▶ [What to produce]:
Among the lines of the data below, count those that hold the word "resolution". Answer with the number alone.

◇ ◇ ◇ ◇ ◇

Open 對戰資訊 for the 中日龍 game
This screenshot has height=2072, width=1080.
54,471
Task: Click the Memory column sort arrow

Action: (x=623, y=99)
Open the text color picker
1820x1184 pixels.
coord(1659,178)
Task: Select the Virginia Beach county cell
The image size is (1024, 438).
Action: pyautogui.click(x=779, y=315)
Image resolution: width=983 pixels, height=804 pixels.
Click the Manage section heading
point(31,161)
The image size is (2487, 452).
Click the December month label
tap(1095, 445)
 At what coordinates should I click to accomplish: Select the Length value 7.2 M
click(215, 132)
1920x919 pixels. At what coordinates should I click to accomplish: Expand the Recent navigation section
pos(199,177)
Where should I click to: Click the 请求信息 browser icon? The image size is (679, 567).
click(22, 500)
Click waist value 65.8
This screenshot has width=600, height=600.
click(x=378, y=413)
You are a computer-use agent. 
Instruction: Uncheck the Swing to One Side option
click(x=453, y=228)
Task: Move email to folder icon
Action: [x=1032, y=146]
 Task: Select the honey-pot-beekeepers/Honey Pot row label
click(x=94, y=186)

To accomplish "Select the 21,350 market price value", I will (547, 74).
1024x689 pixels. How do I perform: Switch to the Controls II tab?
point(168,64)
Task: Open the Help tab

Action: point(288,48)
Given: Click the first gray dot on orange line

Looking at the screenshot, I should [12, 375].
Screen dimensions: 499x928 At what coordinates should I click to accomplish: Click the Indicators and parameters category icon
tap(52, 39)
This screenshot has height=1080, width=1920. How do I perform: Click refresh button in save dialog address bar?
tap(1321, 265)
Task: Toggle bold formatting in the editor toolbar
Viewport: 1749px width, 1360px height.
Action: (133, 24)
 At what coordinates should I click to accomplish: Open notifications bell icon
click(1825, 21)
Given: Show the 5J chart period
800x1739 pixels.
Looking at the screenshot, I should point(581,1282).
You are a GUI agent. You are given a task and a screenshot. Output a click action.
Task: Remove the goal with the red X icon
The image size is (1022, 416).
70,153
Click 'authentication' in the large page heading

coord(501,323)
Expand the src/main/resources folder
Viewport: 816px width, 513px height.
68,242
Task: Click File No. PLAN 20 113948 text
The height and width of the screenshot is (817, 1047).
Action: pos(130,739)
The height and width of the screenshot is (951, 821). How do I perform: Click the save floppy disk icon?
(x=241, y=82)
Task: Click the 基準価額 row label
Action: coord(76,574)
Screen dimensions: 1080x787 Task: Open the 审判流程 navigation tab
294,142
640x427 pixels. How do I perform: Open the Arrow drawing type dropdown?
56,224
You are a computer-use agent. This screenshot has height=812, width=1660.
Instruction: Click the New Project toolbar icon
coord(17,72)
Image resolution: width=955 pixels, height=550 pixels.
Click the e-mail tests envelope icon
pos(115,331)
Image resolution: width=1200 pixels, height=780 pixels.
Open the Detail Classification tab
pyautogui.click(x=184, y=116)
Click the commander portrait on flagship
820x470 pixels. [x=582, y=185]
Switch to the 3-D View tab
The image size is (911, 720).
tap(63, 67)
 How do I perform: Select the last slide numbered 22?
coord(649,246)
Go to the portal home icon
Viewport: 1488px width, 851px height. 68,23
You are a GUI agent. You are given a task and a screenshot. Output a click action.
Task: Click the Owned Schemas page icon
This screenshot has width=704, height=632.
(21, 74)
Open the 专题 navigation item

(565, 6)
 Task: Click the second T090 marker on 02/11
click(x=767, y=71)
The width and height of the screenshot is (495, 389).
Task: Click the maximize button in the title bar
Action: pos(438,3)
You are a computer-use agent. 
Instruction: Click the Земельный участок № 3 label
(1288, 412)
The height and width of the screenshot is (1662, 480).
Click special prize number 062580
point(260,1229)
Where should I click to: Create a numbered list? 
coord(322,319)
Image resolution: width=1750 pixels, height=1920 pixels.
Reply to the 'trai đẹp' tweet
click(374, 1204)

◇ ◇ ◇ ◇ ◇

▶ [Exercise result]:
4